# A (Dead End?) Arrowized Dataflow Parallelism Interface Attempt

by Justin Le ♦

Source ♦ Markdown ♦ LaTeX ♦ Posted in Haskell, Projects, Ramblings ♦ Comments

So I’ve been having several ‘dead end’ projects in Haskell recently that I’ve sort of just scrapped and move from, but I decided that it might be nice to document some of them :) For reading back on it later, for people to possibly help/offer suggestions, for people to peruse and possibly learn something, or for people to laugh at me. Here is my most recent semi-failure — implicit dataflow parallelism through an Arrow interface.

tl;dr:

- Compose parallelizable computations using expressive proc notation.
- Consolidate and join forks to maintain maximum parallelization.
- All data dependencies implicit; allows for nice succinct direct translations of normal functions.
- All “parallelizable” functions can also trivially be typechecked and run as normal functions, due to arrow polymorphism.

The main problem:

- Consider
`ParArrow a c`

,`ParArrow b d`

,`ParArrow (c,d) (e,f)`

,`ParArrow e g`

, and`ParArrow f h`

. We execute the first two in parallel, apply the third, and execute the second two in parallel. Basically, we want two independent`ParArrow a g`

and`ParArrow c h`

that we can fork. And this is possible, as long as the “middle” arrow does not “cross-talk” — that is, it can’t be something like`arr (\(x,y) -> (y,x))`

.

## The Vision

So what do I mean?

### Dataflow Parallelism

By “dataflow parallelism”, I refer to structuring parallel computations by “what depends on what”. If two values *can* be computed in parallel, then that is taken advantage of. Consider something like `map f xs`

. Normally, this would: one by one step over `xs`

and apply `f`

to each one, building a new list as you go along one at a time.
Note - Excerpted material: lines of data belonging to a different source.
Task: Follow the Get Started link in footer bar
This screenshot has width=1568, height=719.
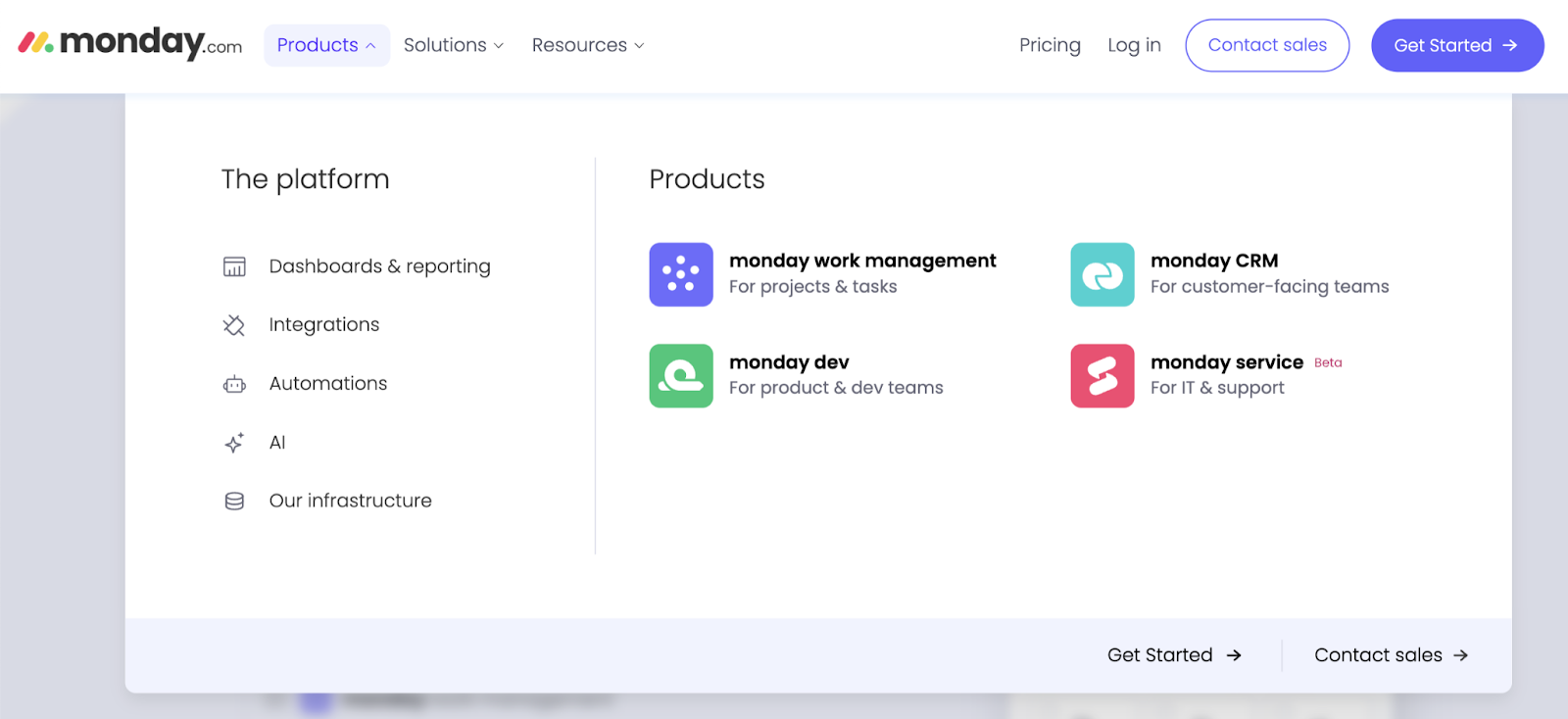Action: pos(1174,655)
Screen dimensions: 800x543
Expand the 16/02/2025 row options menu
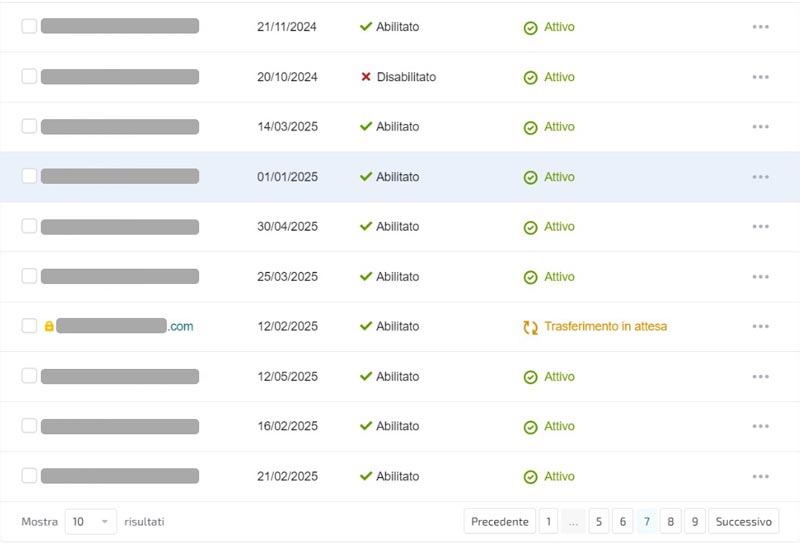[760, 427]
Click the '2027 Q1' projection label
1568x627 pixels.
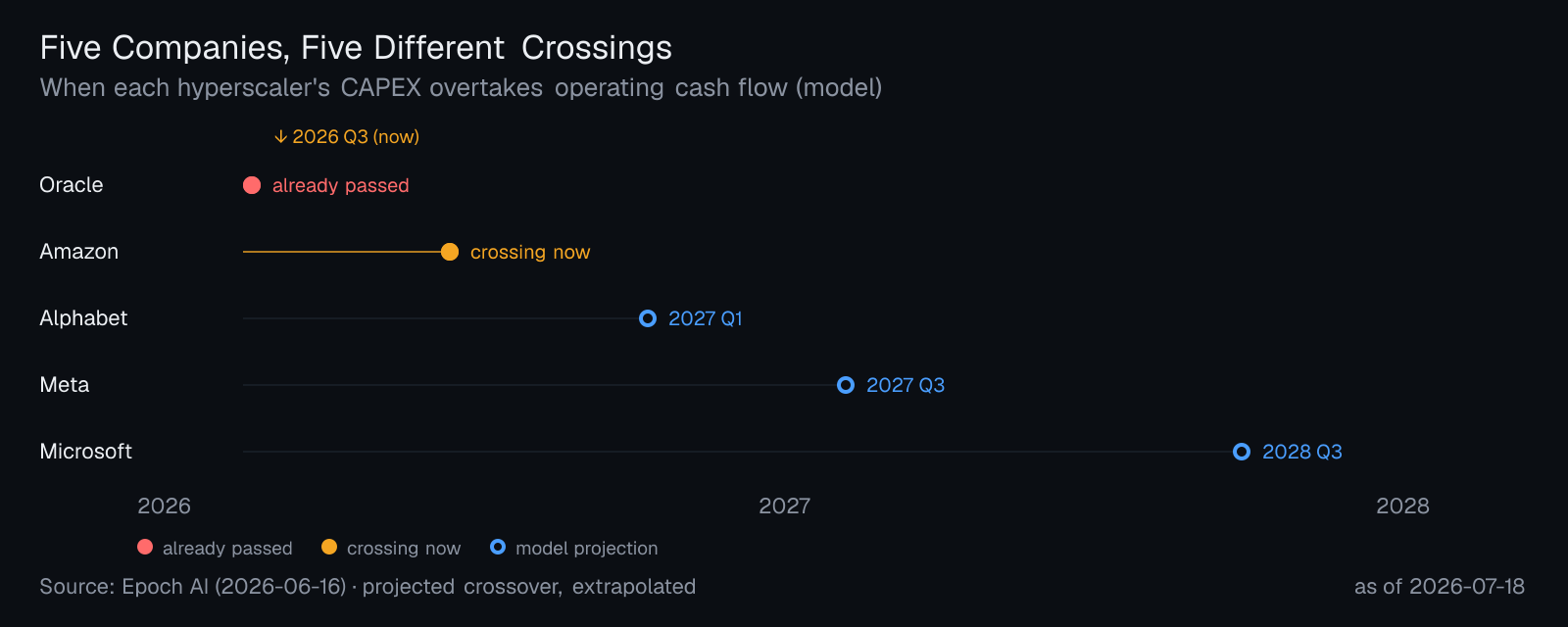pos(706,318)
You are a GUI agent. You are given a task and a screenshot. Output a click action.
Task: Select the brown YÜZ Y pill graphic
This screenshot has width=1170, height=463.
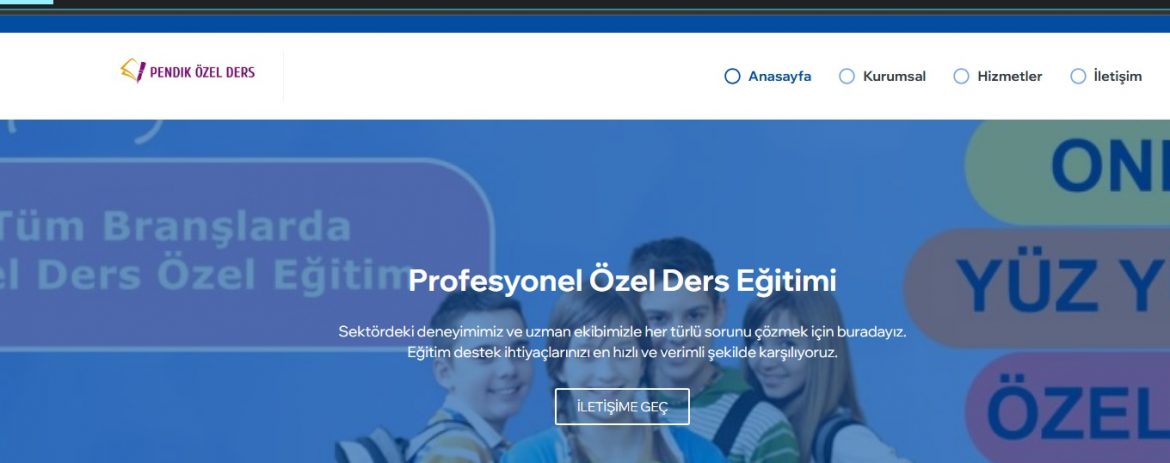coord(1037,288)
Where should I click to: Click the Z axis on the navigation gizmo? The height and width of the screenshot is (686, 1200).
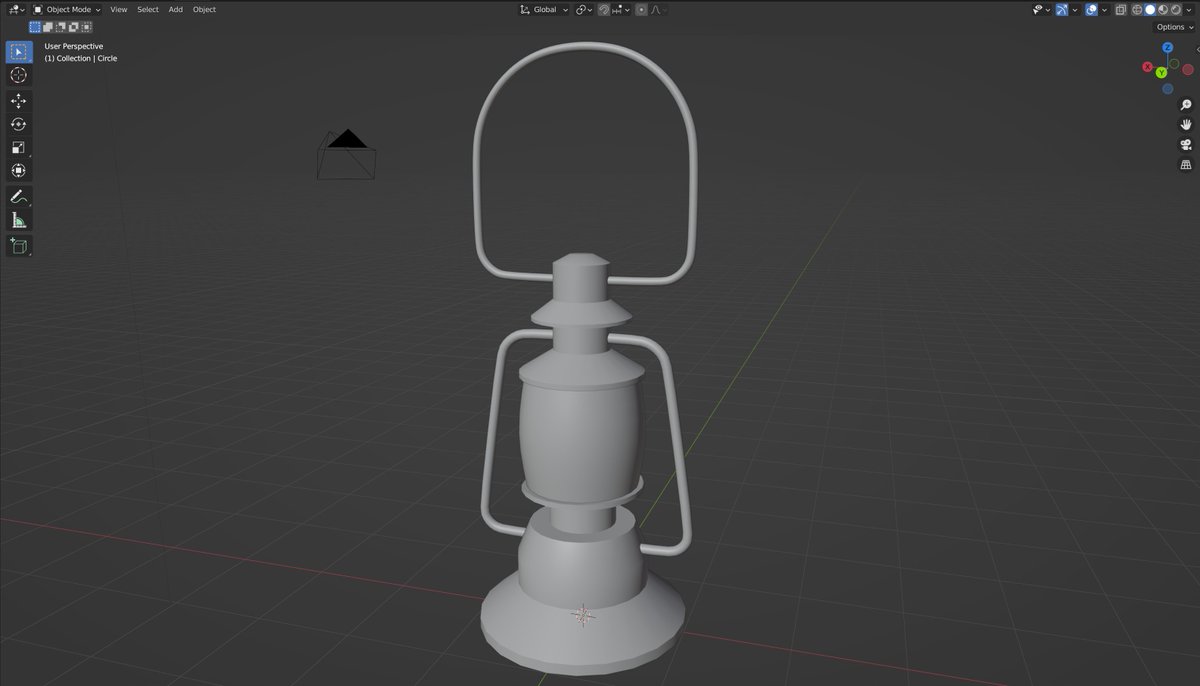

But note that there are some easy places to parallelize this — because none of the results the mapped list depend on each other, you can apply `f`

to every element in parallel, and re-collect everything back at the end. And this is a big deal if `f`

takes a long time. This is an example of something commonly referred to as “embarrassingly parallel”.

### Arrows

So what kind of Arrow interface am I imagining with this?

Haskell has some nice syntax for composing “functions” (`f`

, `g`

, and `h`

):

A `proc`

statement is a fancy lambda, which takes an input `x`

and “funnels” `x`

through several different “functions” — in our case, `f`

, `g`

, and `h`

— and lets you name the results so that you can use them later.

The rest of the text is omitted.